In such a case, the Commission is not required to give the applicant notice of those grounds, and the application must not be heard, until the Commission has had a reasonable opportunity to conduct an examination of the applicant under s.12."
32 Mr. Masri's application is to be considered in terms of s.25(1)(b), an assets forfeiture order having been made. It is accordingly necessary for him to demonstrate that he is, in terms of that provision a person whose interest in property was forfeited by the order …".
33 In Young (supra), the application with which Badgery-Parker, J. was concerned was an application pursuant to s.25(1)(a), but that distinction is not a relevant one in the present matter which, as I have stated, falls under the provisions of s.25(1)(b). The observations of Badgery-Parker, J. on the operation of the provisions of s.25 are directly relevant to the point in issue.
34 In the present matter, a forfeiture order having been made, it is incumbent upon Mr. Masri to demonstrate that he is within the class of persons designated by the provisions of s.25(1)(b). It is appropriate at this point to record the observations of Badgery-Parker, J. in Young (supra) at p.8 as follows:-
"It is at this point, I think that the applicants' argument must fail. An assets forfeiture order may only be made in relation to 'all or any of the interests in property that are subject to the restraining order'. Therefore, no interest in property can be subject to the assets forfeiture order except such interests in property as are subject to the restraining order. The restraining order in this case is made in respect of interests in property of Young, not interests in property of White or Otten. It is not a case where the restraining order was made in respect of their interests in property pursuant to s.10(3)(b). The submission of the applicants seems rather to equate the words in s.25(1)(a), 'might be subject to the order if made' as meaning, 'might be affected by the making of the order if made'. In my view the words of the section are quite clear and are not capable of carrying the meaning contended for. There may well be, as the applicants' submissions point out, good reason why the legislature should have seen fit to include in s.25 provision for an application to be made by persons who have interest in the same property as a person in respect of whose interests in property a restraining order has been made; but the legislature has not attempted to do that."
35 In that case, Badgery-Parker, J. held that the applicants were not persons upon whose application an exclusion order s.25 might be made.
36 I have carefully considered the argument that has been ably put on behalf of Mr. Masri by Mr. S.M. Kettle of counsel, who sought to distinguish the approach taken in Young (supra). However, having done so, I am of the view that the contention made on behalf of Mr. Masri seeks, in effect, to treat the words in s.25(1)(b) "a person whose interest in property was forfeited by the order" as being equivalent to "a person whose interest in property has been affected by the order". For the same reasons advanced by Badgery-Parker, J., that is not a permissible construction, given the clear and intractable terms in which the provisions of s.25(1)(b) are expressed.

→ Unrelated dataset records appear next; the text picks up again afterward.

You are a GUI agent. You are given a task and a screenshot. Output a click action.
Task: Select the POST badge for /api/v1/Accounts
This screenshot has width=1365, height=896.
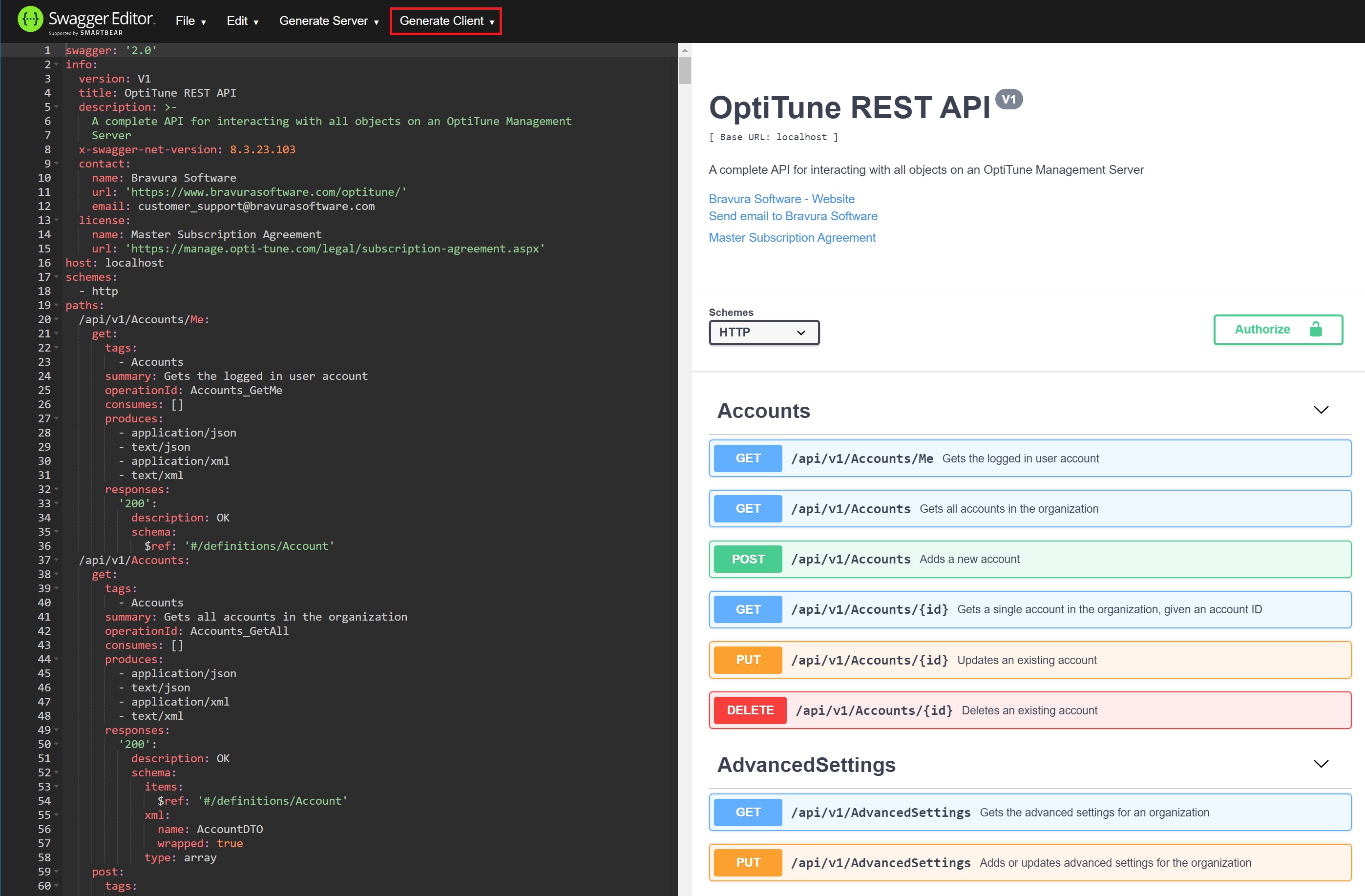pyautogui.click(x=747, y=559)
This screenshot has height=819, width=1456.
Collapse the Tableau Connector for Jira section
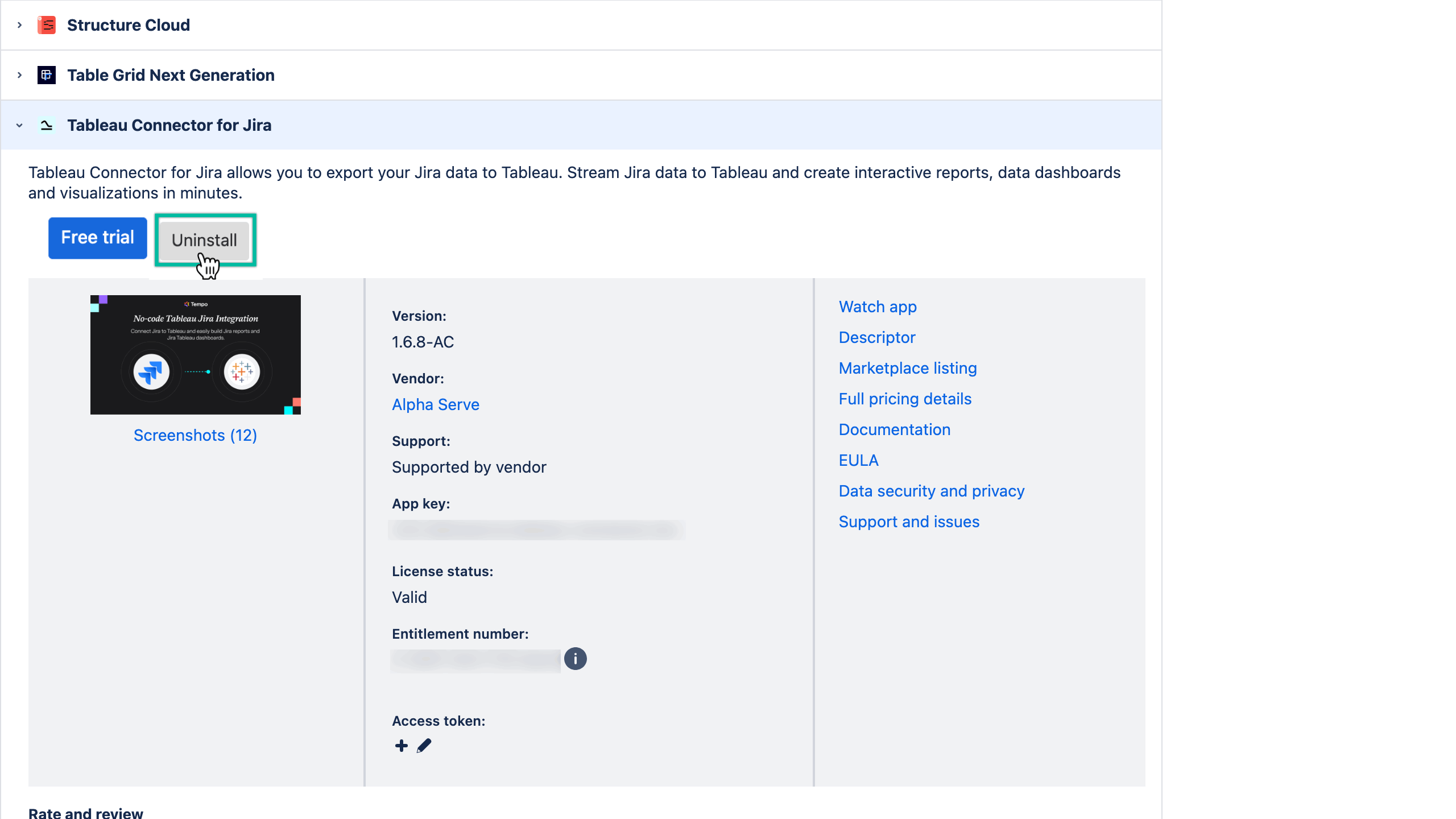click(19, 125)
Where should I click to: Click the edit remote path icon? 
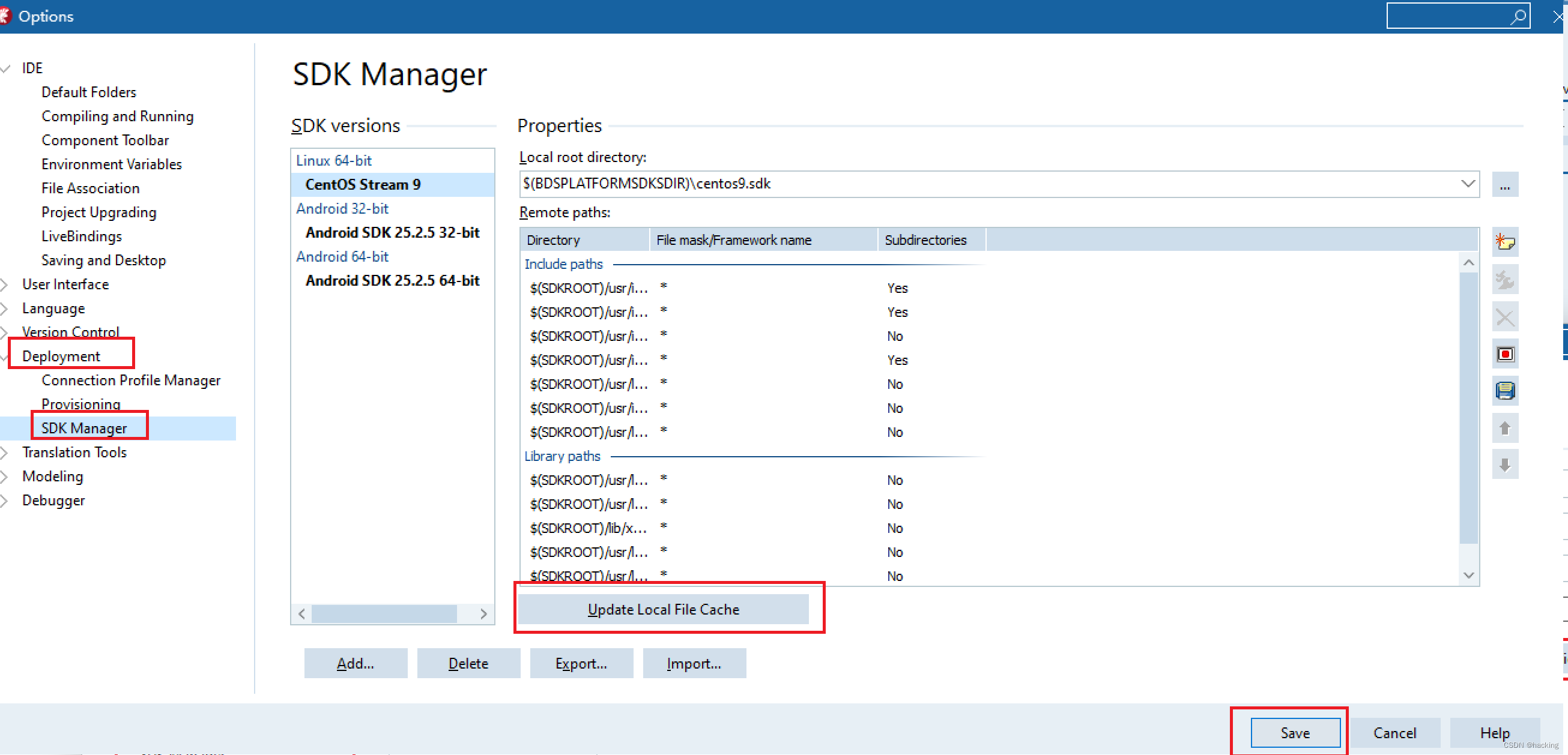point(1505,280)
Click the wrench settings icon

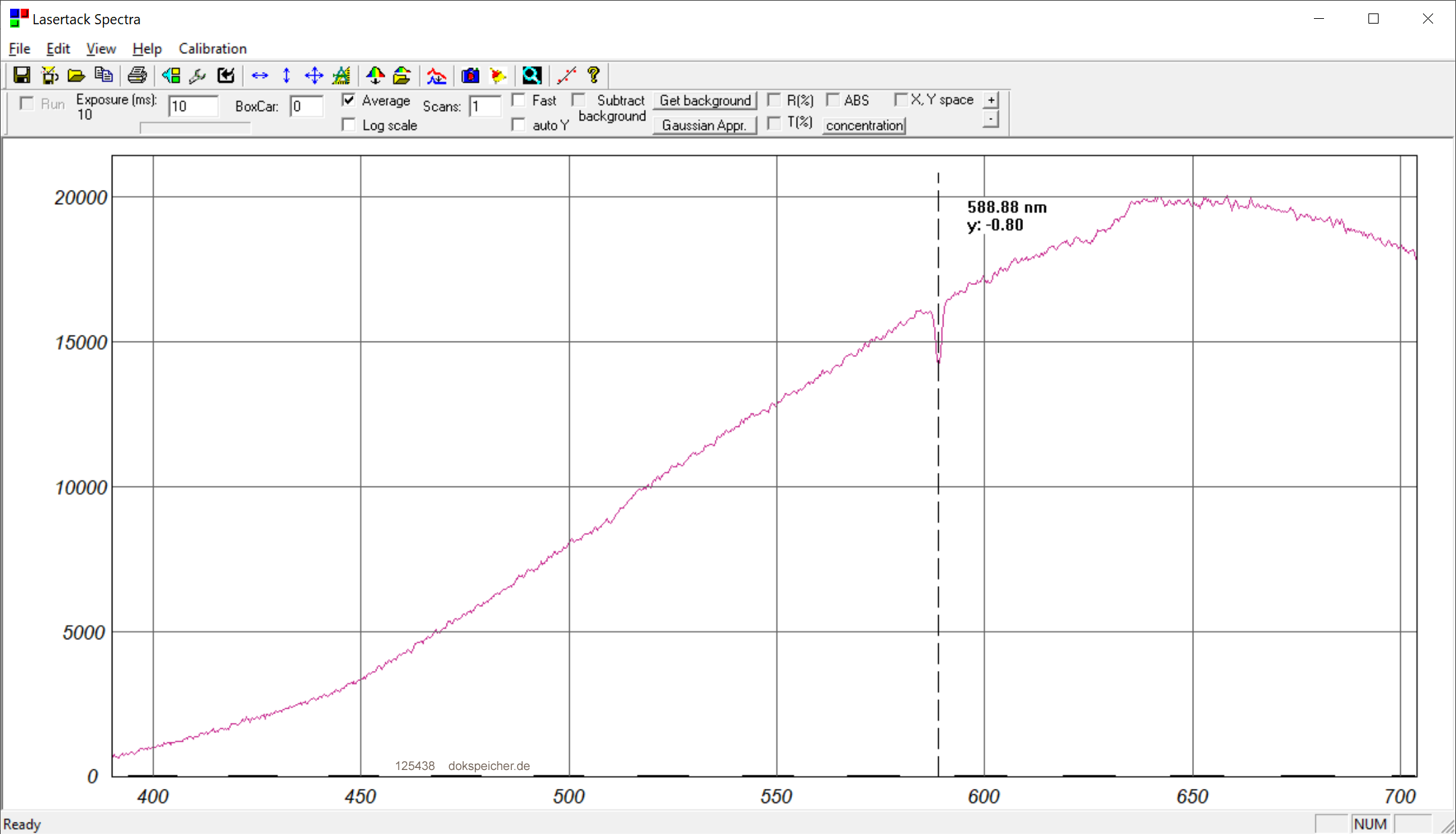coord(197,75)
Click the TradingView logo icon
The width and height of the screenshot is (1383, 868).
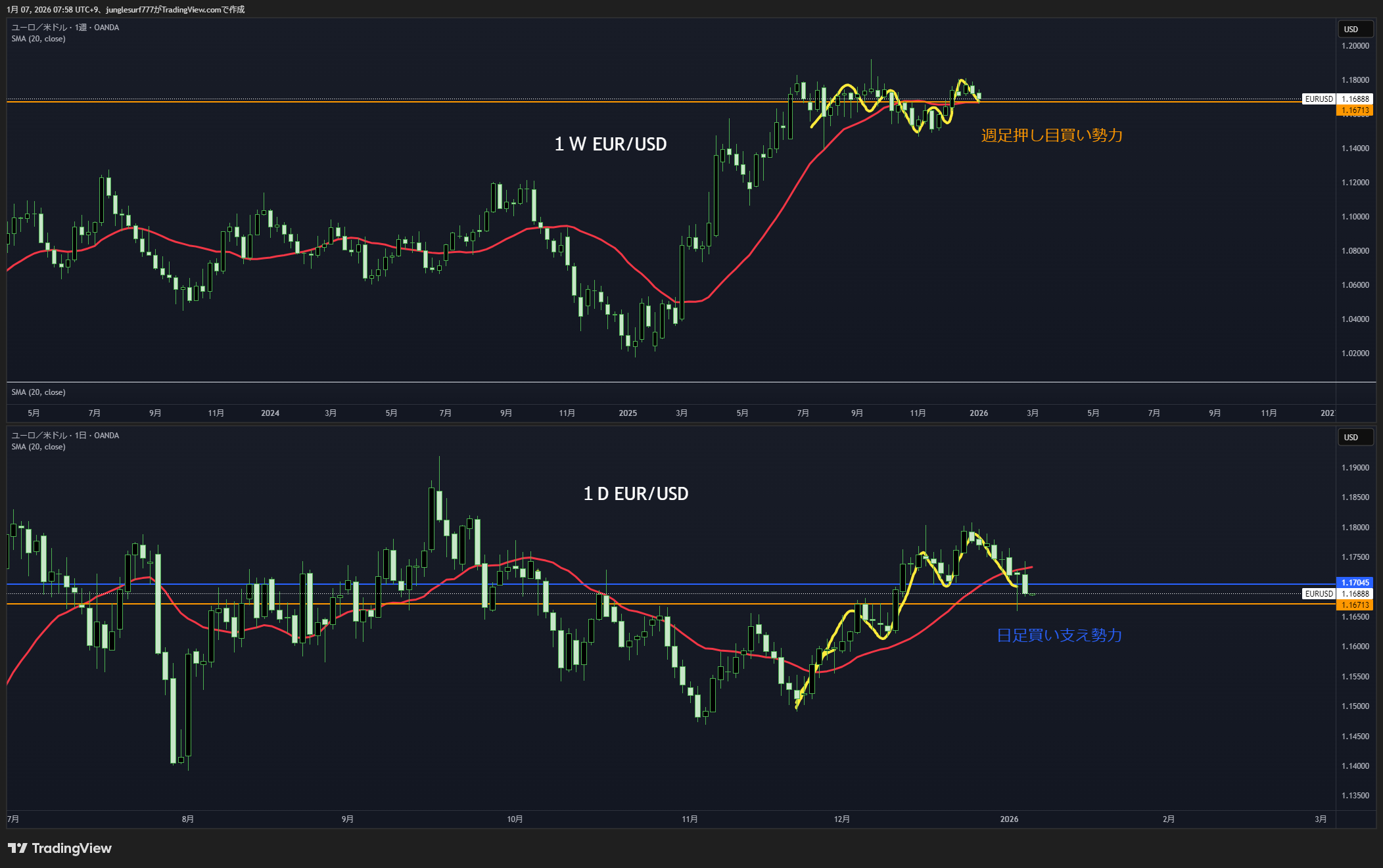click(x=18, y=848)
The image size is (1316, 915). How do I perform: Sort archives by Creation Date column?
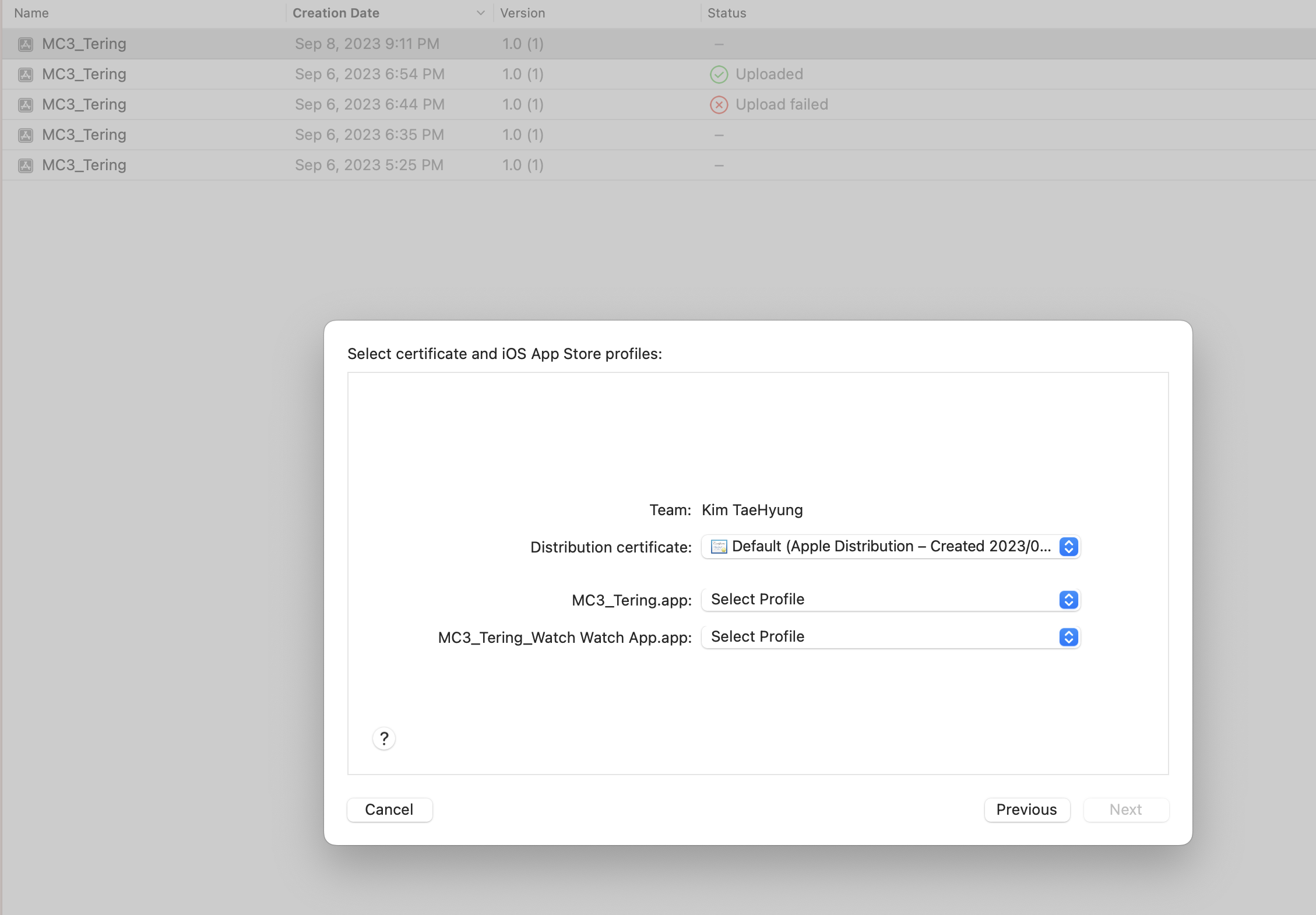(x=336, y=13)
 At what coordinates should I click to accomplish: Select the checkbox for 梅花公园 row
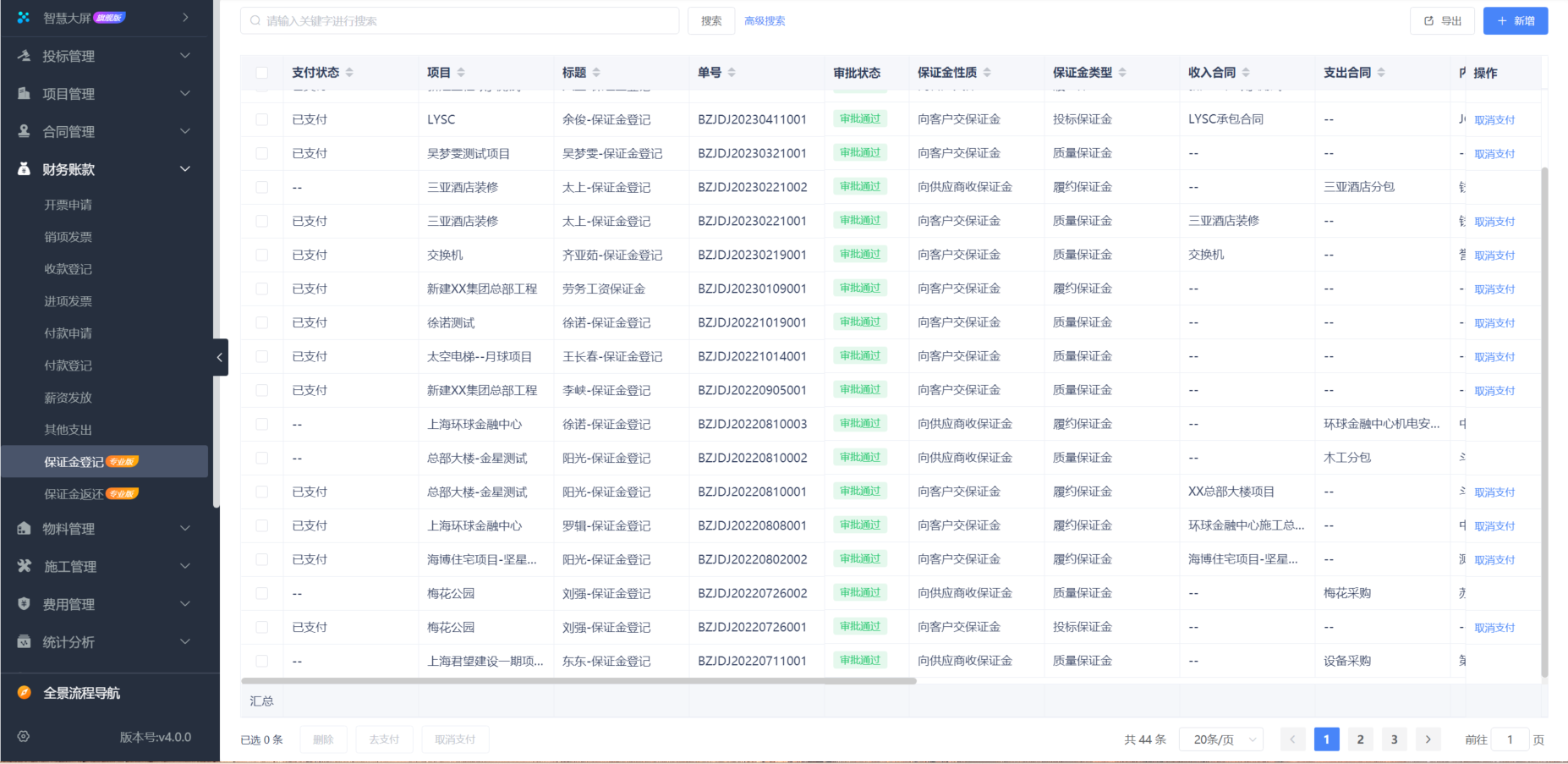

37 I have had my attention drawn to the later decisions of this court in Black Uhlans Incorporated v. State of New South Wales & Anor (McInerney, J., unreported 5 December 1996) and New South Wales Crime Commission v. Greer [2000] NSWSC 363 (Simpson, J.). It is unnecessary here to refer to each of those decisions as the essential point in each case proceeded upon the same basis enunciated by Badgery-Parker, J. (see in this respect Black Uhlans at p.7 and Greer at [13]).
38 On this basis, it is, in my opinion, plain that as a matter of statutory construction Mr. Masri does not have authority or standing to proceed under s.25 of the Act for an exclusion order, excluding the interest he claims from the operation of the assets forfeiture order made on 13 May 2005. On the same basis and reasoning, Mr. Masri does not have standing under s.26 of the Act.